Entre 1914 et 1918, la Première Guerre mondiale ne concerne pas seulement les soldats présents sur les champs de bataille. Les populations civiles sont mobilisées pour soutenir l'effort de guerre, travaillent dans les usines, participent au ravitaillement et sont soumises à une intense propagande. Elles sont aussi directement touchées par les bombardements, les occupations, les pénuries et les persécutions. La guerre transforme ainsi profondément les sociétés et devient progressivement une véritable guerre totale.
Les femmes dans la guerre : les "Munitionnettes" britanniques en1917 dans une usine Vickers.

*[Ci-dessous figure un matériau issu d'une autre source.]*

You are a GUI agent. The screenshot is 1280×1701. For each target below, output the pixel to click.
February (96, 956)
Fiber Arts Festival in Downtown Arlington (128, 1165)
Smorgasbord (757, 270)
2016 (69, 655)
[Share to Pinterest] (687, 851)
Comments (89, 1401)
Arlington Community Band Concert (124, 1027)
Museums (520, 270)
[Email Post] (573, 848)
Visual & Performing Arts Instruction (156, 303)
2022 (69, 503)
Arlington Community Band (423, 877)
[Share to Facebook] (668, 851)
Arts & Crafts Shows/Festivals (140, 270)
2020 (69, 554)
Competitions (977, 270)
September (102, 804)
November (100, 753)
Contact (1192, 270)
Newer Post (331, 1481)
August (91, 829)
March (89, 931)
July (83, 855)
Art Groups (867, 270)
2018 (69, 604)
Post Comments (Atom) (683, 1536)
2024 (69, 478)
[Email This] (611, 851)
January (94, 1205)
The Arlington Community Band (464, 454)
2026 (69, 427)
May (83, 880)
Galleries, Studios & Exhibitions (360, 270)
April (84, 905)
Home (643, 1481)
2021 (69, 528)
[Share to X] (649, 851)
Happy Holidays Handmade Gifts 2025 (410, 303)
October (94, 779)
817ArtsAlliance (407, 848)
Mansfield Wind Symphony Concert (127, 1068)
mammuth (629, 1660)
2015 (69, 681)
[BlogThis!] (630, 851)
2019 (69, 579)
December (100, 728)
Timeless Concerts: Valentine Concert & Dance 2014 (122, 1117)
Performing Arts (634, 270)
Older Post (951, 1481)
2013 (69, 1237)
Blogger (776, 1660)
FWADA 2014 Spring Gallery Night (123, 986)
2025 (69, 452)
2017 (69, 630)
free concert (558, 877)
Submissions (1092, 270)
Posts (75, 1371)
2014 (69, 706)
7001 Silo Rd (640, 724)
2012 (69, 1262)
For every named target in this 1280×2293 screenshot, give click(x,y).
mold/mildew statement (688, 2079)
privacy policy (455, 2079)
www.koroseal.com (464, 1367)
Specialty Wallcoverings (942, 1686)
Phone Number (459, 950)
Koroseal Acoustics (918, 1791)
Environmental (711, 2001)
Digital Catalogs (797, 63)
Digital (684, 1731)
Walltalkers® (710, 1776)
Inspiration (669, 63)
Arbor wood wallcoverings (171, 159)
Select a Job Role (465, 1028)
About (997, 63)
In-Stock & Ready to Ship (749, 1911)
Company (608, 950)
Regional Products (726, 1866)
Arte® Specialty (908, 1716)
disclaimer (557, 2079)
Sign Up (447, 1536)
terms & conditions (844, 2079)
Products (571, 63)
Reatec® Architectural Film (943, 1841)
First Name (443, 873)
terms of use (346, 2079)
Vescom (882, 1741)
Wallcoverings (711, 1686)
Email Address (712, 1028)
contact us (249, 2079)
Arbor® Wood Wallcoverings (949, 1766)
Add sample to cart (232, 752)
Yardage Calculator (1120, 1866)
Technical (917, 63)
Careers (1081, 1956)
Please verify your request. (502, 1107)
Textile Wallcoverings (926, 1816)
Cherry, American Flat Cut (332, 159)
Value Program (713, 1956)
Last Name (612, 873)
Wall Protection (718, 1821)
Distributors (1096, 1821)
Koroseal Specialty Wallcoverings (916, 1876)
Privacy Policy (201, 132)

La synthèse audio par Ondes lycéennes
1914-1915 : une guerre qui mobilise toute la société
En 1914, les États organisent une mobilisation générale
Lorsque la guerre éclate en août 1914, les États mobilisent rapidement des millions de soldats. Mais pour faire durer la guerre, il faut aussi mobiliser les ressources économiques et industrielles.
Les usines produisent en priorité des armes, des munitions, des uniformes et du matériel militaire. Les États interviennent de plus en plus dans l'économie pour organiser la production et contrôler les ressources.
La Première Guerre mondiale devient ainsi une guerre industrielle : la puissance militaire dépend largement de la capacité à produire en grande quantité.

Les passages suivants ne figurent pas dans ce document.